Tuesday, April 15, 2008

Pilkada

Dalam seminggu terakhir dua provinsi besar mengadakan perhelatan pesta demokrasi lokal. Jawa Barat sudah melaksanakannya 13 April lalu dan Sumut 16 April. Ini tidak main-main, karena yang terpilih akan memimpin sekitar 60 juta jiwa. Sumber daya dan uang yang berputar di kedua provinsi itu memberi kontribusi signifikan bagi Indonesia. Tidak heran media memberi perhatian luar biasa terhadap proses pilkada di kedua provinsi itu.

Kaum jurnalis memberi panggung utama untuk para kontestan. Pada pilkada Jawa barat, hampir semua media cetak nasional menjadikan kemenangan Ahmad Heryawan-Dede Yusuf sebagai laporan utama. Selain Jawa Barat memiliki kedekatan dengan Jakarta pusat segalanya di Indonesia, juga karena kemenangan pasangan berakronim Hade yang mengejutkan.

Bagaimana dengan Sumatera Utara? Kecuali masyarakat Sumatera Utara, mungkin tidak banyak yang mengenal kelima pasangan kandidat. Atau kalaupun ada, nama pasangan Mayjen (Purn.) Triamtomo dan Benny Pasaribu; asing-masing adalah mantan Pangdam I Bukit Barisan dan Anggota DPR. Sehingga banyak orang menjagokan pasangan tersebut untuk menduduki kursi no 1 dan no 2 di Sumatera Utara.

Namun seringkali ramalan tinggal ramalan. Ada hal lain yang tidak terangkum dalam pengambilan kesimpulan, tetapi justru menjadi faktor penentu keberhasilan dalam pilkada.

Walaupun didukung oleh mesin politik besar yaitu Partai Golkar dan Partai Demokrat, Danny Setiawan gagal menduduki lagi kursi Gubernur Jawa Barat. Sedangkan Agum Gumelar yang pernah menjadi pejabat tinggi TNI dan Menteri Perhubungan didukung PDIP gagal lagi untuk kedua kalinya setelah di pilkada DKI.

Ahmad Heryawan dan Dede Yusuf hanya memiliki dua partai penyokong yang relatif kecil yaitu PKS dan PAN, tetapi berhasil menjadi juara. Banyak orang bilang (perlu penelitian lebih lanjut) keberhasilan keduanya tidak lepas dari nama tenar Dede Yusuf yang kondang sebagai aktor; apalagi mengacu pada keberhasilan Rano Karno menduduki posisi Wakil Bupati Tangerang (tentu saja tetap harus diperhitungkan posisi Bupati Ismet iskandar yang incumbent dan didukung Partai Golkar dan PDIP).

Saya rasa pilkada selalu memberikan kejutan-kejutan.
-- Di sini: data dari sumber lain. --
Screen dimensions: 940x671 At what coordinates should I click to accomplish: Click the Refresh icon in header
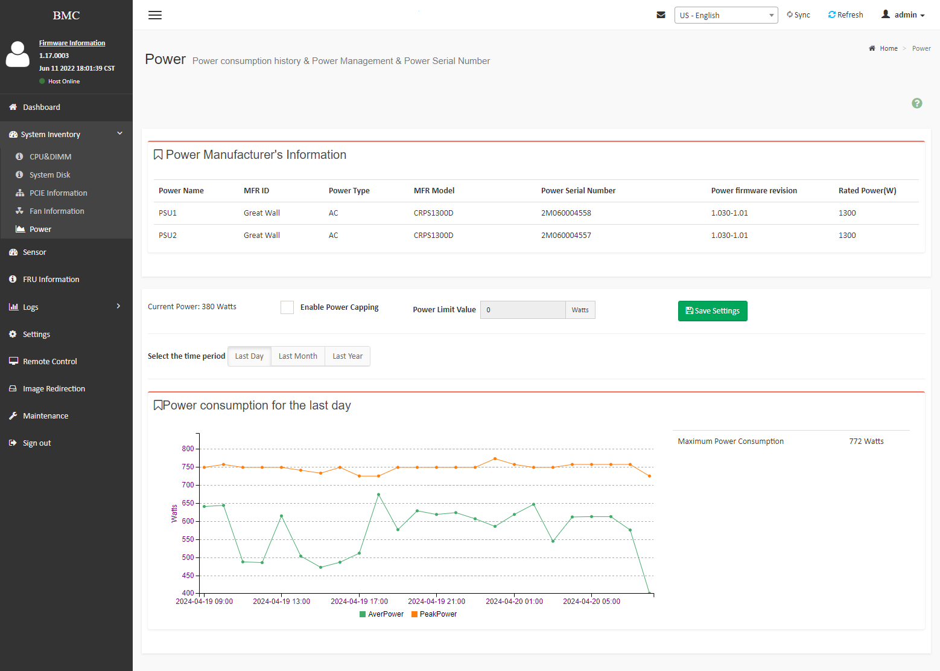(x=832, y=14)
Kecuali kisruh Pilkada Maluku Utara, masyarakat Indonesia kian dewasa dalam menyikapi hasil. Bentrokan horizontal dapat ditekan (jika tidak dapat disebut menghilang), dan menyerahkan berbagai masalah yang timbul ke pengadilan). Bandingkan dengan begitu banyaknya persoalan antarwarga yang kerap pecah di berbagai daerah dalam kurun waktu pascareformasi hingga Pemilu 2004 (maaf data tak ada, dan hanya pengamatan subyektif penulis).

Persoalan lain yang membuat saya terheran-heran adalah uang yang dikeluarkan untuk menyelenggarakan pemilu, pilkada dan uang untuk kampanye para kandidat. Triliunan rupiah! Mungkin puluhan triliun rupiah. Waaahh luar biasa. Sebetulnya Indonesia kaya sehingga untuk menyelenggarakan pesta (yang tanpa makan-makan) demokrasi itu kita mengeluarkan uang dari APBN, APBD dan kantung para kandidat begitu besar.

Ini cuma berandai-andai; andai uang sebesar itu untuk memperkuat ekonomi kita dalam bentuk kredit lunak para entrepeneur mikro, dan membuka lapangan kerja, rasanya kita akan semakin nyaman hidup di negeri ini. Tapi apa mau dikata, keputusan para wakil rakyat sudah jelas, harus ada pilkada langsung, ya sudah deh.

Mari kita simak terus pesta demokrasi daerah dan nasional terus menerus di televisi kita, koran kita. Biarkan yang menang bergembira dan penyelenggara pemilihan bersuka karena lancar dengan uang yang kita setorkan ke negara.